The two key exploitable outcomes can be summarized as follows:
-Concepts for integration and management of electrical and thermal storages in buildings, communities and power networks.
-Concepts about the flexibility market. New services for retailer and end users to optimize their market participation.

The achieved results from the demonstration activities and exploitable systems/knowledge were disseminated in several forums during 2018, from the academy to communities and industry.
The dissemination activities aimed to target various audiences and establish and strengthen a strong project identity from which the technical progress and its process were visible to and understandable by those outside the community including participants.
The main public interface was the website for the project, which was regularly reviewed and updated with technical and other highlights, such as conference attendances, publications and other activities.
Several community engagement events have been organised in Nottingham and Evora to coincide with the demonstrators “going live” in 2018. In addition, a major stake-holder engagement event was held in Nottingham in October 2018 to promote findings from SENSIBLE with the participation of all partners. This was quickly followed by providing a stall at the European Utility Week in Vienna, in November 2018 to promote the SENSIBLE project findings as part of the wider portfolio of projects in energy storage and community energy funded through the EU.

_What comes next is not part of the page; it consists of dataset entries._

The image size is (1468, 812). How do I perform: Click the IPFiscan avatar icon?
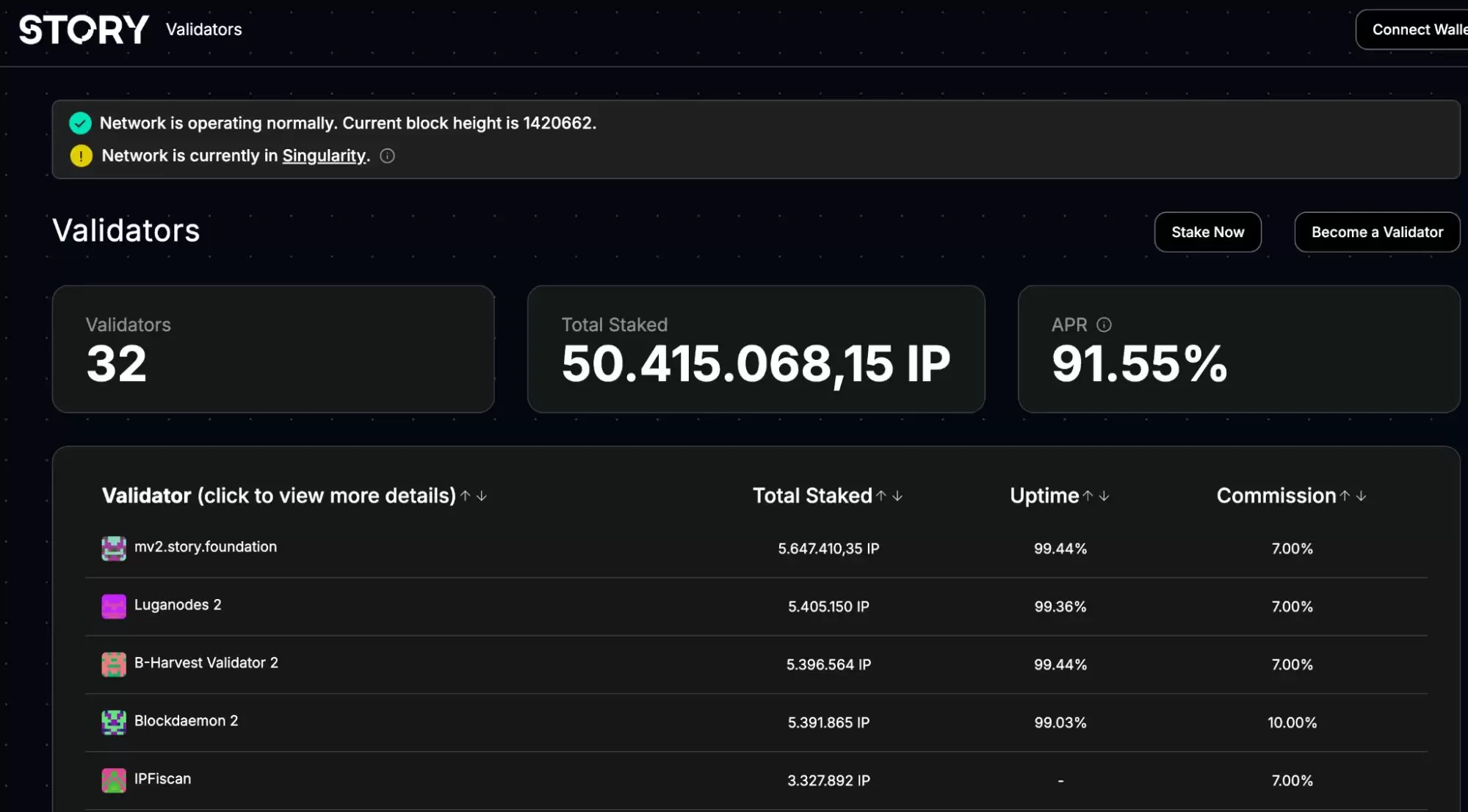114,780
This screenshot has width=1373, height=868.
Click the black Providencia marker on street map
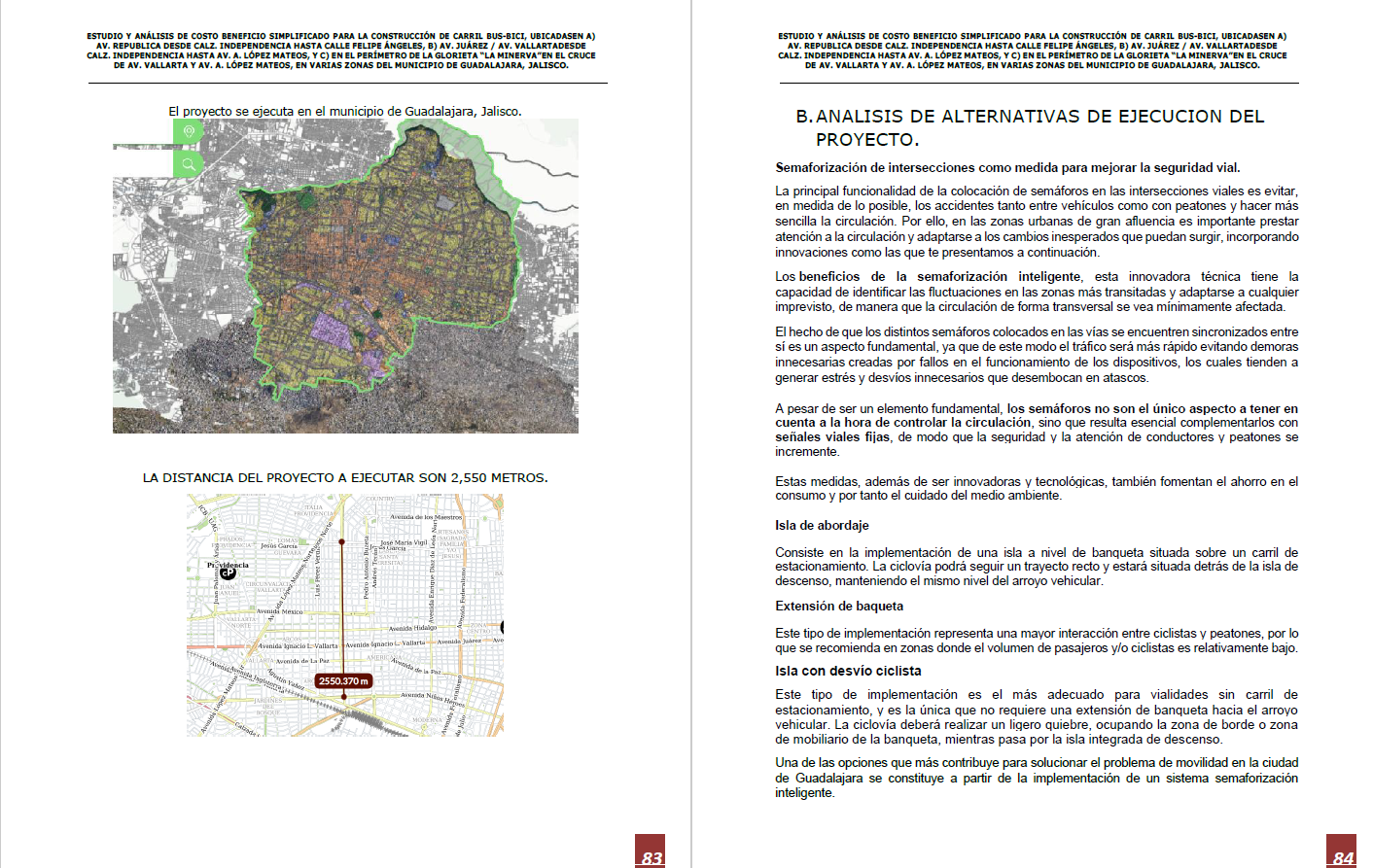pos(227,573)
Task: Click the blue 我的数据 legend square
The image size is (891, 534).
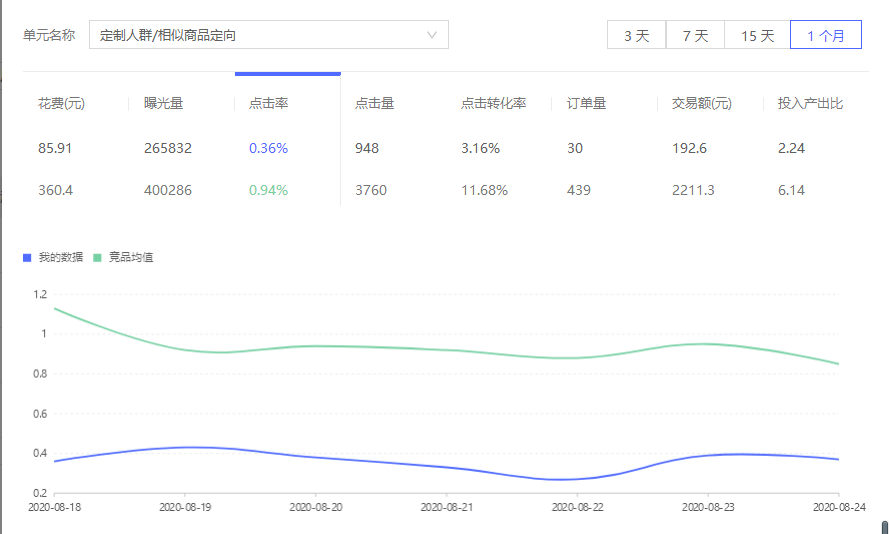Action: click(28, 257)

Beyond state-of-the-art energy market structures like datahubs were studied and potential solutions were prepared to support more efficient utilization of storage resources on different market levels.
Within SENSIBLE the development of energy management applications and client’s residential assets (e.g. smart meters, water heaters, home energy management systems, photovoltaics and residential energy storage system) contributed to energy price reduction. For example, in case of the Évora demonstrator several clients equipped with the above mentioned residential assets and its integrated management saved approximately 25€/month (-30 %) on their energy bills, and reduced their gas consumption. In this way significant savings in CO2 emissions could be demonstrated, i.e. 87 kg CO2/house during the project, corresponding to a reduction of 33%.
The multimodal BEMS for commercial buildings developed within the Nuremberg domonstrator enables to operate the building integrated electrical/thermal storages and other components (e.g. PV, heater, heating ventilation) in a most energy efficient way. Additionally it is able to participate in Day-Ahead and Balancing Power Markets minimizing in this way the energy procurement costs. Depending on the energy tariff, a cost saving potential of up to 31% has been determined. The results indicate the economic potential of maximizing building self-consumption while further decreasing total operation costs with proper sizing and selection of equipment. Especially with rising energy costs, self-consumption with optimal management can reduce risks as well as size of operating costs.